她可以毫不犹豫抬头挺胸地说,她已经是一个好女儿、一个好姐姐,甚至不必为此有半分自卖自夸的羞耻,因为事实就是如此。
如今,她又按着所有人的期待成了一个好媳妇、好嫂嫂……
这还不够?
哎。
难道就一定要再加上一层母亲的身份?
她有此想,并非是针对严铄,并非是针对他们这虚假的婚姻,而是虞凝霜自始至终,没有考虑过自己会成为一个母亲。
况且,硬要说起来,她年岁已长,且见惯世情,无论是抚养弟妹们、还是照顾严澄和谷晓星,她都始终是以一腔慈柔心血相倾。

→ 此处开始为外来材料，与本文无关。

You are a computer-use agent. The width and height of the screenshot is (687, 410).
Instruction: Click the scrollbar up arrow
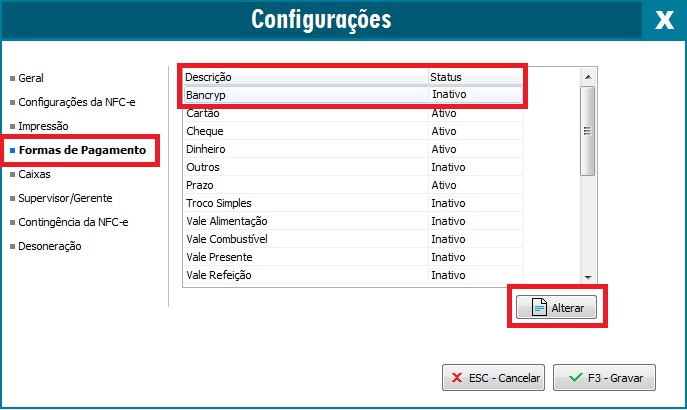point(588,77)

换句话说——虞凝霜无痛当妈已有许多年了,养崽的瘾她过够了,并不想亲自生一个。
————
每次来到后厨和虞凝霜一起做饭,严澄都肉眼可见的开心,虞凝霜终于知道谢辉那股既视感是从何而来了。
但说实话,严澄的动作都比谢辉要稳重一些……
只不过眼看着小家伙要去帮忙削山药皮,虞凝霜还是赶忙拦住了他。
生山药皮沾到手上会奇痒无比,这种精细又危险的活儿当然是要交给白婶子最稳妥。
虞凝霜则带着严澄清点今日购买的食材,顺道咔咔吃着脆枣。
很快,那边的山药块就蒸熟了。
虞凝霜将雪白的山药块放在盆底碾碎,又扬声问,“三娘,牛乳热好了吗?”
“好了好了!”
武三娘赶紧端着一小砂锅牛乳过来。
每回虞凝霜在后厨带着他们做菜,凡事都安排得妥帖而顺当,加上最后人人都能享用劳动的成果,因此所有仆妇都非常喜欢帮着虞凝霜和严澄一起做吃食。
武三娘将温热的牛乳倒入山药泥中,按虞凝霜的要求仔细搅拌,一边再碾碎一些漏网之鱼的山药小碎块。